DSSG Datathon 2023: One fun weekend of coding and social good

Vadim Voskresenskii
DSSG Berlin Blog
Published in
5 min readJul 24, 2023

--

One of the essential activities organised by DSSG Berlin are datathons. For these events, we invite data analysts and data scientists to spend a whole weekend helping non-profit organisations with their data-related challenges. This year, we organised the datathon in an online format on the weekend of March 24–26. The online format allowed people from different parts of the world to take part in the event. Finally, 25 data enthusiasts joined us this weekend. While almost half of these volunteers live in Europe, we also had people from Asia, Africa, and North and South America. We had a balanced gender split amongst the participants and a great mix of different experience levels.

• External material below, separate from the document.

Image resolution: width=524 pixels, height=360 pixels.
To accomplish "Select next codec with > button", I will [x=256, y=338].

Distribution of participant by geographic regions

One of the most important lessons we learned from the previous editions of the datathon is that datasets provided by NGOs should be properly researched and preprocessed before the actual event. The format of the datathon (which is limited to one weekend) does not give volunteers enough time to create a well-developed design for analysis and to clean and preprocess the data. Hence, it was very important for us to spend enough time before the event on brainstorming how the analytics goals of NGOs can be achieved and to get acquainted with data to make the work of volunteers during the datathon more efficient and fruitful for NGOs. As in the previous datathons, we therefore invited experienced data volunteers from our network, who were eager to take the role of data ambassadors and support the participants during the event.

The first project came from the organisation WTG e.V. | Welttierschutzgesellschaft, which fights for the improvement of animals’ life conditions in developing countries. The activity of the organisation financially depends on donations from their supporters. The ojective for this NGO was to get a detailed analysis of the dynamics of donors’ behavior, to better understand which projects attain financial support, and from which parts of Germany they get the biggest contributions. For solving these challenges, the volunteers employed methods of exploratory analysis and predictive modeling. To understand the origins of donations, the participants produced detailed maps showing how contributions vary between federal states in Germany.

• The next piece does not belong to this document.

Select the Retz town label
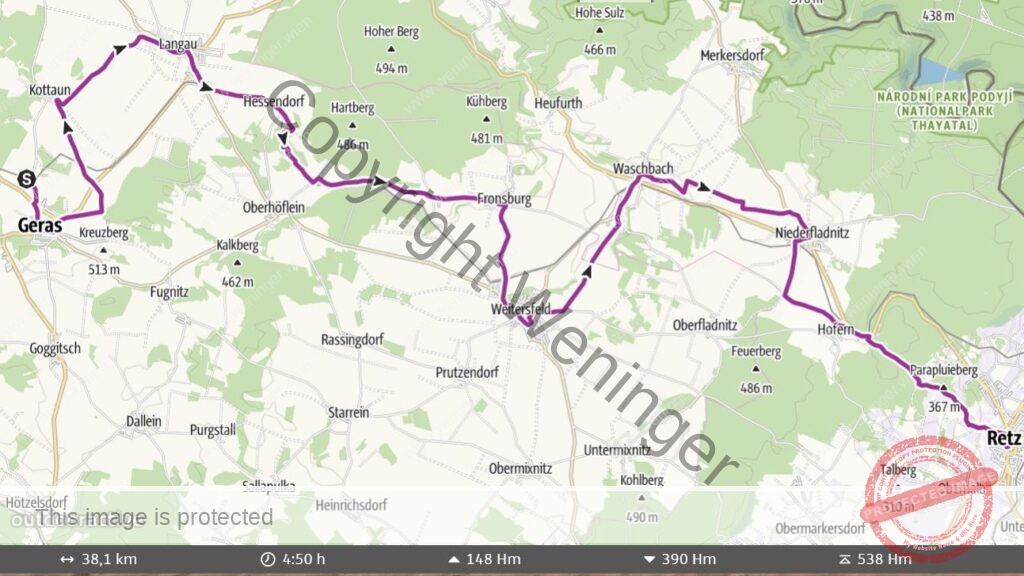1024x576 pixels. (x=1004, y=438)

Map is showing how amount of donations varies by regions of Germany

The participants also found differences in financial support between genders. According to the analysis, women give higher total donation amounts overall, and they are particularly much more interested than men in supporting projects connected with climate crisis issues.

Another project was proposed by Wir für Vielfalt; the organisation focuses on facilitation of diversity in learning environments. In the framework of the datathon, they wanted to get a better understanding of how their audiences use their website and which pages (or topics) are more interesting. Based on the data provided by NGO, the team of volunteers calculated a “Bounce rate” metric, which represents a proportion of visitors leaving a website without taking any action. The volunteers also showed how the average bounce rate varies between different categories on the website. Knowing these numbers, the NGO can better understand which directions of their work are more interesting for audiences and which parts of their work need additional development. Moreover, the volunteers prepared a very detailed presentation for the NGO, showing how much time in average visitors spend on the website, how many pages they open, and what are the most interesting themes for visitors.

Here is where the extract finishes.